I was planning on using the original recipe, only with Cote Des Blancs yeast to get a sweeter finish. Only problem is from what I gather, the Cote Des Blanc will die off completely from the alcohol, and there wont be enough left for carbonation.

Should I:

A. Repitch a little more yeast at bottling for carbing, If so, how much? Half a pack, or less?

B. Just use Montrachet yeast and sweeten a bit with some unfermentables, or wine flavoring at bottling.
 
Where did you hear that the yeast will die off in apfelwein? The advertised alcohol tolerance of Cotes des Blanc is 12%, so you should be fine.
 
If you used a different yeast that would cop out due to alcohol, adding a different yeast for bottling would be disastrous. The first yeast would have left sugar in the must if it died out, so adding a higher abv yeast would only start fermentation over again, but instead of only eating enough sugar to carb, it would eat all the sugars in there. AKA bottle bombs.
 
I have bottle carbed with cote de blanc, works just fine without adding any more yeast. Like the other guy said, it is a wine yeast with a fairly high tolerance and apfelwein is only about 8.5% at best.
 
I must have read a couple hundered apfelwein post yeasterday, and could have just "misremembered" (thanks Roger) or misread the info.

Cool, I'll use CDB yeast and ferment for around 4 weeks, then bottle with a cup of Corn Sugar.

So, Knarfks, did our Apfelwein come out a little sweet with the CDB yeast or was it still rather dry?
 
Bump...how did it turn out with the Cote Des Blancs?

I tweaked the recipe a bit swapping out a pound of corn sugar with some brown sugar and adding cinnamon and vanilla. Spoke to the guy at the LHBS and told him I wanted an overall sweeter result. He talked me into the Cote Des Blancs.
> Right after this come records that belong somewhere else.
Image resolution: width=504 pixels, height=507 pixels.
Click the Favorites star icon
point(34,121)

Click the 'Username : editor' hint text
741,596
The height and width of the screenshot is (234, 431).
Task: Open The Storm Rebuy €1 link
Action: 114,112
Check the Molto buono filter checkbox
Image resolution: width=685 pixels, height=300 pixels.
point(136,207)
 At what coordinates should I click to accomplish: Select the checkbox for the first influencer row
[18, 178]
Just pitched yesterday...bubbling slowly with no foam. How long should I expect the fermentation to be?
 
I used a champagne yeast for carbonating in bottles. It was Lalvin EC-1118 (red star label it Prise de Mousse).
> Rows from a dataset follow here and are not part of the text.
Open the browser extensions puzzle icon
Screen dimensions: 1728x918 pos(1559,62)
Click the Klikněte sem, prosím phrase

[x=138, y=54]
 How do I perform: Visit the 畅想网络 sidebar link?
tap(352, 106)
Although you may have enough yeast left in the bottles to carbonate it, in my experience it took about 2 months to start getting carbonation.
 
I have bottle carbed with cote de blanc, works just fine without adding any more yeast. Like the other guy said, it is a wine yeast with a fairly high tolerance and apfelwein is only about 8.5% at best.

Yup, you'll be fine. I used CDB in 1 of my 6 batches so far and had no problems with bottle carbing at all.